**EXERCISE OBJECTIVE**
Return exactly the lines below, starting with the one that has "Click the Twitter bird logo" and going on through the one that has "Task: Expand 更多>> under 随笔感悟 section".

**INPUT DATA**
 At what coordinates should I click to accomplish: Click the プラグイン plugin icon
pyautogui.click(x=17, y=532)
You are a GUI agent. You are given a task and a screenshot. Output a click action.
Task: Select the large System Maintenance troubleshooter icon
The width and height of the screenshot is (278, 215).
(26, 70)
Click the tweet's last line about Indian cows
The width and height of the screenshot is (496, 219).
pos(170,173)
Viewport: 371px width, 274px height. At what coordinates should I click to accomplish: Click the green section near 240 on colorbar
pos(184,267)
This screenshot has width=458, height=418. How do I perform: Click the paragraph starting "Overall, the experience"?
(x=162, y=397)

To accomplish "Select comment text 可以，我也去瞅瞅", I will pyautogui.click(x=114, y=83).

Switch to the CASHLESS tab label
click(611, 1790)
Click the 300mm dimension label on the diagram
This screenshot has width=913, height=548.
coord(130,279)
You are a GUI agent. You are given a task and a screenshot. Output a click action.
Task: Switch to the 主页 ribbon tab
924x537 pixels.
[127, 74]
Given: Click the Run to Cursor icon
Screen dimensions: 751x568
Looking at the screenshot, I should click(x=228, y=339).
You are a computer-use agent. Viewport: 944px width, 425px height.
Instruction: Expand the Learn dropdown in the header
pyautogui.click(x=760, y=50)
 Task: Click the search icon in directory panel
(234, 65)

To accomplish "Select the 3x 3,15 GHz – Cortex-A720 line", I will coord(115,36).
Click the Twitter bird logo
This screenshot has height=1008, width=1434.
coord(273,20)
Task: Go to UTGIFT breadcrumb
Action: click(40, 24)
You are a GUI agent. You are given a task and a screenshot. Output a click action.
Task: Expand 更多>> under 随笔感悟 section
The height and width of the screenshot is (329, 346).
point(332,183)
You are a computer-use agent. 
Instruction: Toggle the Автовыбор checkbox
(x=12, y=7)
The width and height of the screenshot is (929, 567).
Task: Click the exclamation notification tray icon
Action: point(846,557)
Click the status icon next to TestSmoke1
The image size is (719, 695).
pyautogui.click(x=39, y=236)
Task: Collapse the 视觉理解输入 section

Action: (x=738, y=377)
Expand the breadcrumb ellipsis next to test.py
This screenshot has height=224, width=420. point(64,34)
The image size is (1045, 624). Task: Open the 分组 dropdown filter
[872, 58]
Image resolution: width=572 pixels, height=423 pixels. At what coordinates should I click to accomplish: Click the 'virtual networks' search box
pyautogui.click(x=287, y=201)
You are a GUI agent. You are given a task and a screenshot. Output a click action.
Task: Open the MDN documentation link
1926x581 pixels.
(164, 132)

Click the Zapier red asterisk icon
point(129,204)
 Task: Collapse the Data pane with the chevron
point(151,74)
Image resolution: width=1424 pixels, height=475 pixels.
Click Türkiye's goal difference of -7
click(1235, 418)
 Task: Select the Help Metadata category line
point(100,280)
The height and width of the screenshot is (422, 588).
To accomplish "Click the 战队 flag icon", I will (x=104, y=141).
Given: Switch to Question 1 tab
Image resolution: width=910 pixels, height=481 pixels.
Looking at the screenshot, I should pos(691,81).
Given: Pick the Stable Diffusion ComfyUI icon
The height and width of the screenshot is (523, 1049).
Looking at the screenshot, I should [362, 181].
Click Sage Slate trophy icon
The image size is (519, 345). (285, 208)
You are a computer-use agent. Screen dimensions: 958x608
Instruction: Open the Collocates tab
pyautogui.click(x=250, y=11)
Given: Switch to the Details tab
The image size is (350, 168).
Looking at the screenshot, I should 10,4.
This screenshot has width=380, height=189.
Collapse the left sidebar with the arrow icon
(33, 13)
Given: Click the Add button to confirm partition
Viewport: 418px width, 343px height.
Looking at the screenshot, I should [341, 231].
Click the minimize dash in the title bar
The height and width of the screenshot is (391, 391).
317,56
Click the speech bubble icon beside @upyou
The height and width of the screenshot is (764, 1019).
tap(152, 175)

**ANSWER TO THE EXERCISE**
Click the Twitter bird logo
This screenshot has height=1008, width=1434.
coord(273,20)
Task: Go to UTGIFT breadcrumb
Action: click(40, 24)
You are a GUI agent. You are given a task and a screenshot. Output a click action.
Task: Expand 更多>> under 随笔感悟 section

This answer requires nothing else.